Someone told me that each equation I included in the book would halve the sales. I therefore resolved not to have any equations at all.
— Stephen Hawking, in his book A Brief History of Time
Whoever gave this advice to Mr. Hawking is probably partly responsible for the success, financial and otherwise, of his book. But as Paul K. Feyerabend said: "All methodologies have their limitations and the only ‘rule’ that survives is ‘anything goes’."
Open access online communities interested in high quality and productivity can benefit from a high degree of technical formality, including large amounts of mathematics.
When confronted with an economic problem, first translate into mathematics, then solve the problem, then translate back into English and burn the mathematics.
— Alfred Marshall
Another valuable advice in and of itself. But expressing technical issues in a natural language can be a mixed blessing.
Everyone can understand natural language, or so they think. Often any understanding solely arrived at by natural language is vague and can lead people to mistakenly believe that they understand the issue in question sufficiently.
A little bit of knowledge is a dangerous thing. It can convince you that an argument this idiotic and this sloppy is actually profound. It can convince you to publicly make a raging jackass out of yourself, by rambling on and on, based on a stupid misunderstanding of a simplified, informal, intuitive description of something complex.
— Mark Chu-Carroll, The Danger When You Don’t Know What You Don’t Know
The introduction of formal language and a focus on hard problems filters out a large subgroup of people who might otherwise believe that they are eligible for membership, able contribute something useful or that the community is interested in their critique.

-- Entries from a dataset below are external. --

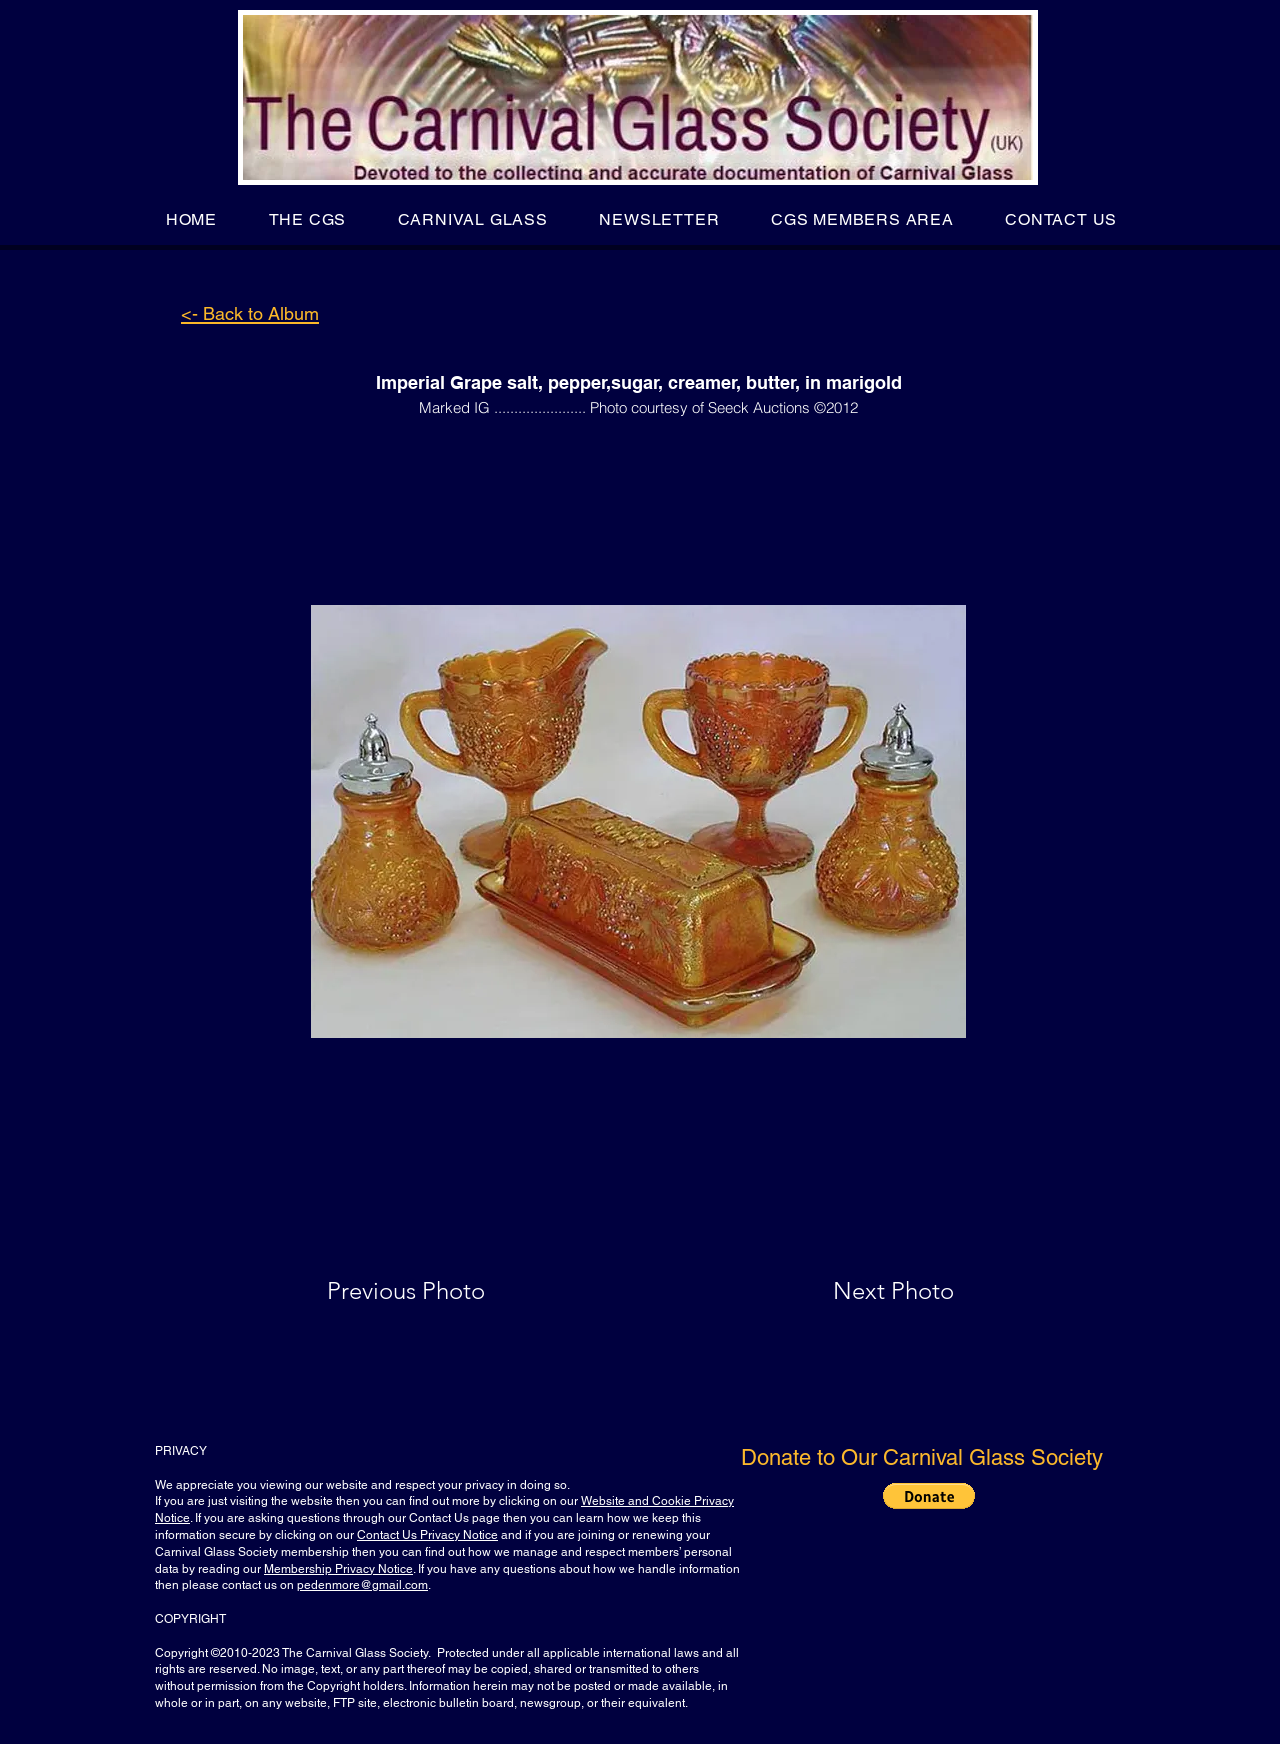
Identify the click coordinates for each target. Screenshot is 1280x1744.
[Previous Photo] (434, 1291)
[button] (307, 219)
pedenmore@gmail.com (362, 1585)
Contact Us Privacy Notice (427, 1535)
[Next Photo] (854, 1291)
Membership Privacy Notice (338, 1569)
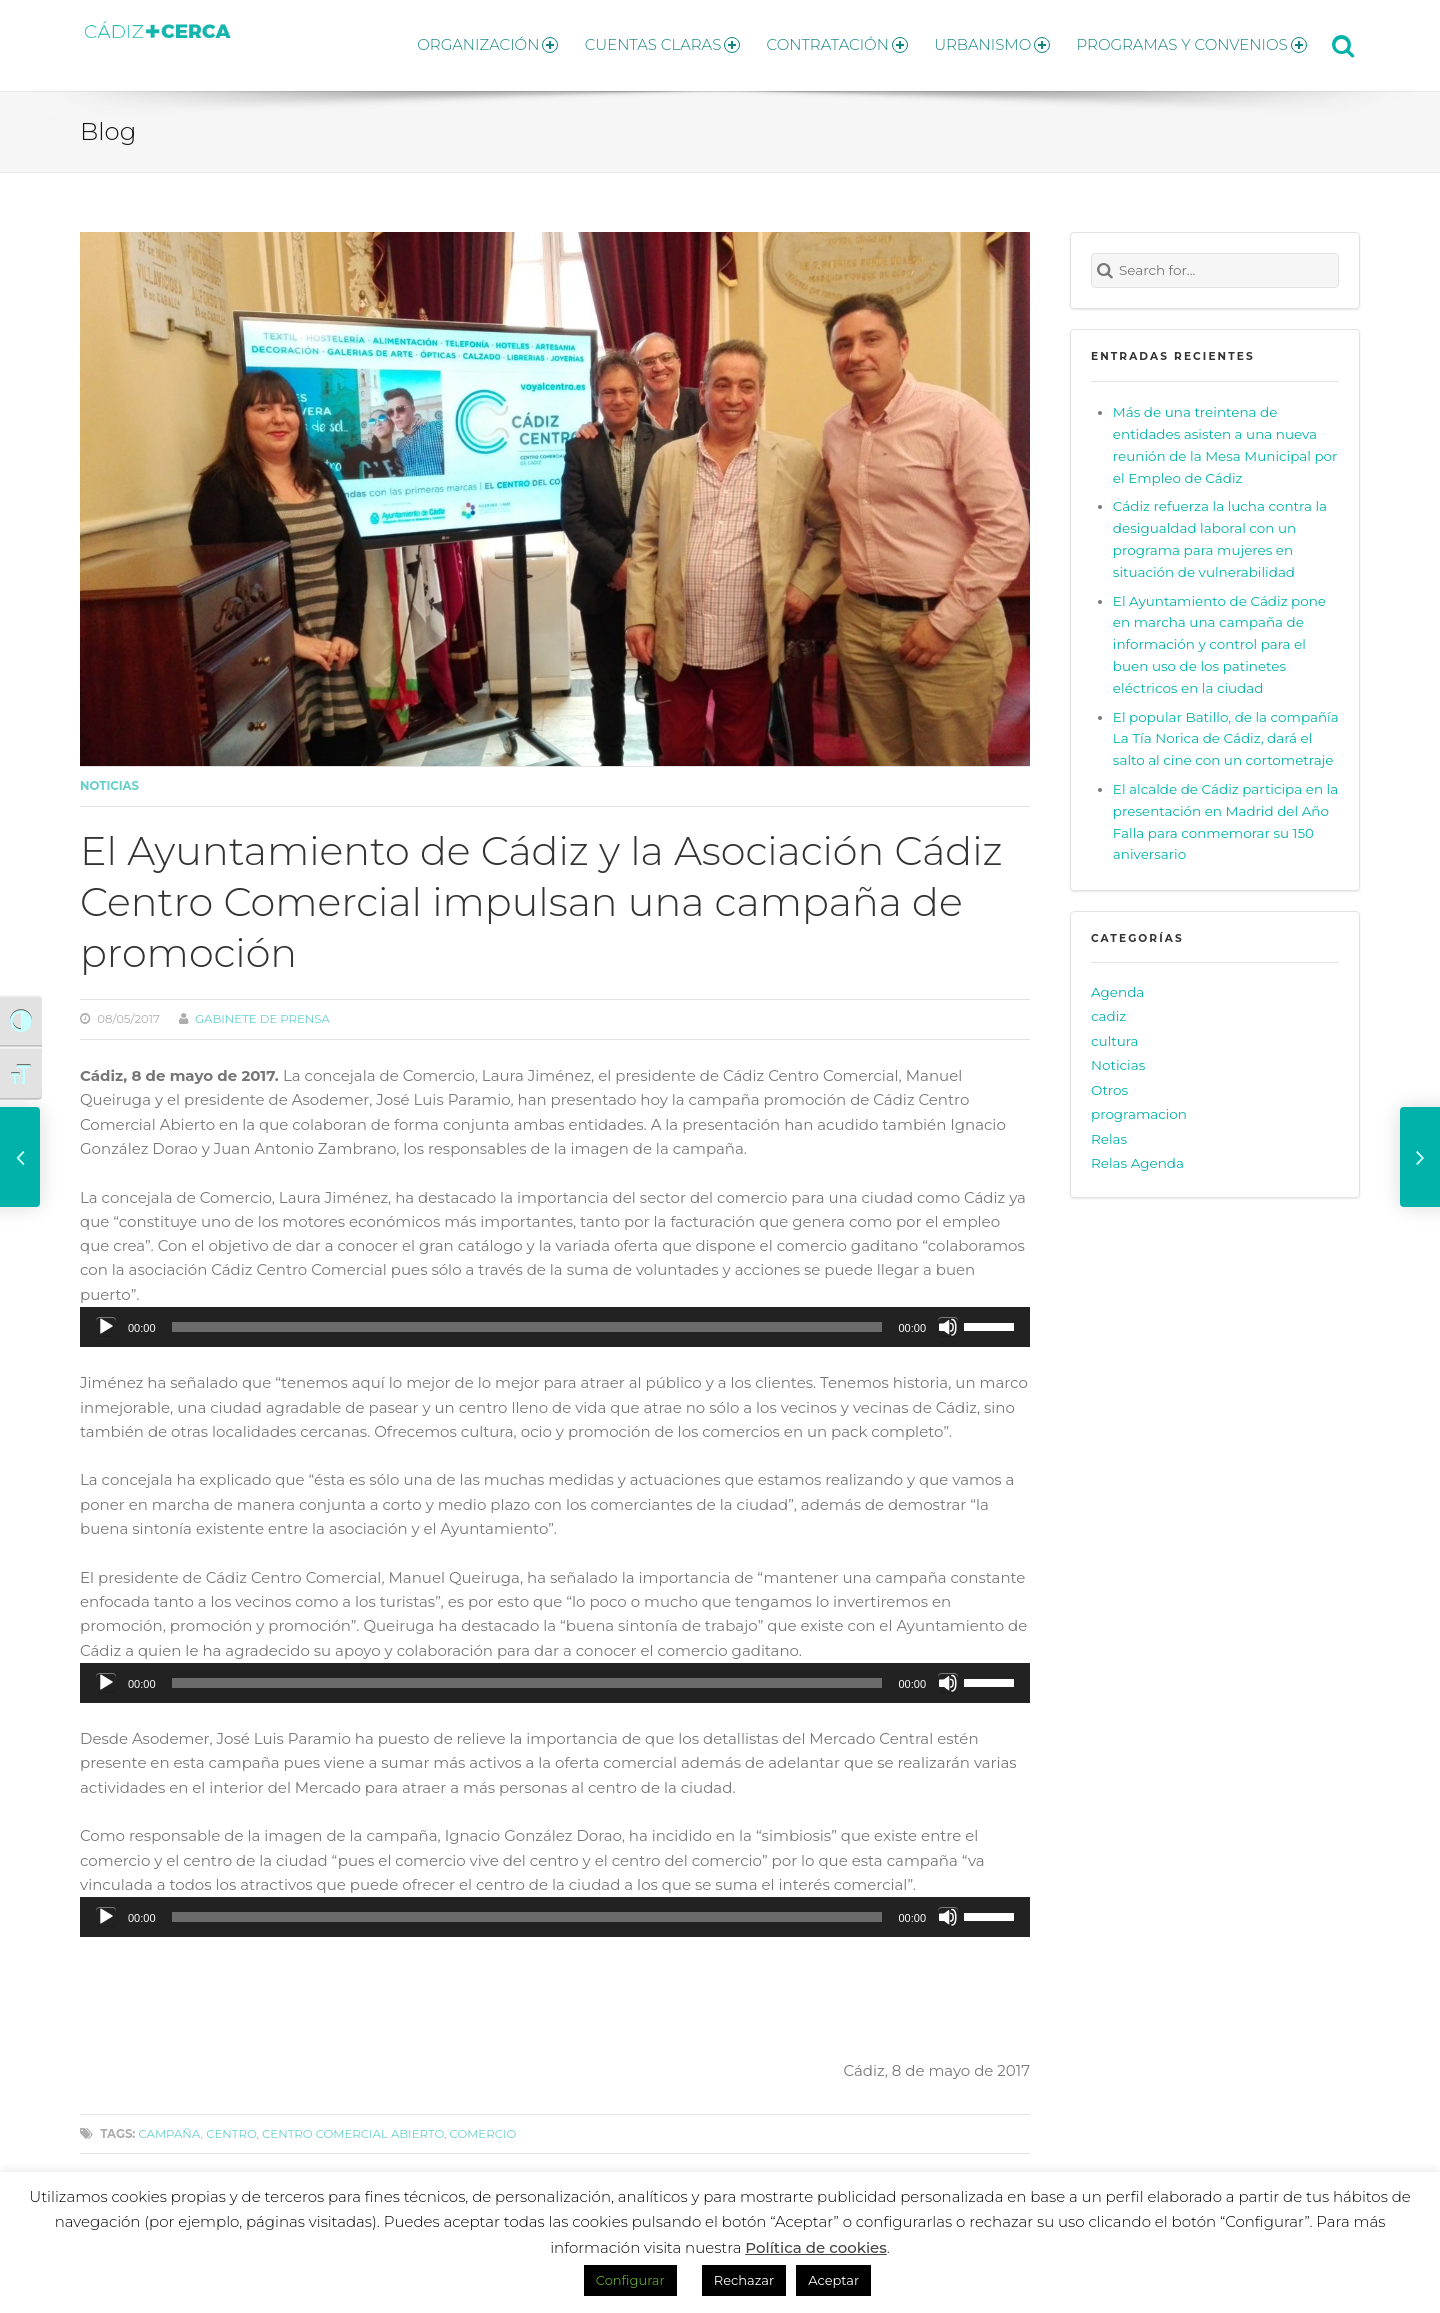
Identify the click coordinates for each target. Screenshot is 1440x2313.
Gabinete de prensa (262, 1010)
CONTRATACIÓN (822, 40)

More generally, many of the objects demonstrated to be impossible in the previous posts in this series can appear possible as long as there is enough vagueness. For instance, one can certainly imagine an omnipotent being provided that there is enough vagueness in the concept of what “omnipotence” means; but if one tries to nail this concept down precisely, one gets hit by the omnipotence paradox. Similarly, one can imagine a foolproof strategy for beating the stock market (or some other zero sum game), as long as the strategy is vague enough that one cannot analyse what happens when that strategy ends up being used against itself. Or, one can imagine the possibility of time travel as long as it is left vague what would happen if one tried to trigger the grandfather paradox. And so forth. The “self-defeating” aspect of these impossibility results relies heavily on precision and definiteness, which is why they can seem so strange from the perspective of vague intuition.
Terence Tao thinks that real insight only kicks in "once one tries to clear away the fog of vagueness and nail down all the definitions and mathematical statements precisely." This is another advantage of being technical as it introduces a high degree of focus by tabooing colloquial language and thereby reducing ambiguity.
To be technical means to be more formal. Formalizing problems is itself a problem that needs to be taken seriously as it is part of the eventual solution of each problem. Formalizing a problem is increasing the productivity of people who work on that problem by being more specific about what exactly it is that needs to be solved and by serving as a measure of progress.
Measure of Progress
Everyone involved has to be sure what is being asked for and what progress has been made so far. But to measure progress one needs to know what constitutes progress.
Progress ultimately means to approach a solution. But to approach a solution, first and foremost, one needs to formalize the problem, which in turn means to be highly specific about what would constitute a solution. And only by being strictly technical and by constantly trying to reduce any vagueness one can effectively approach the formalization of a problem and its eventual solution.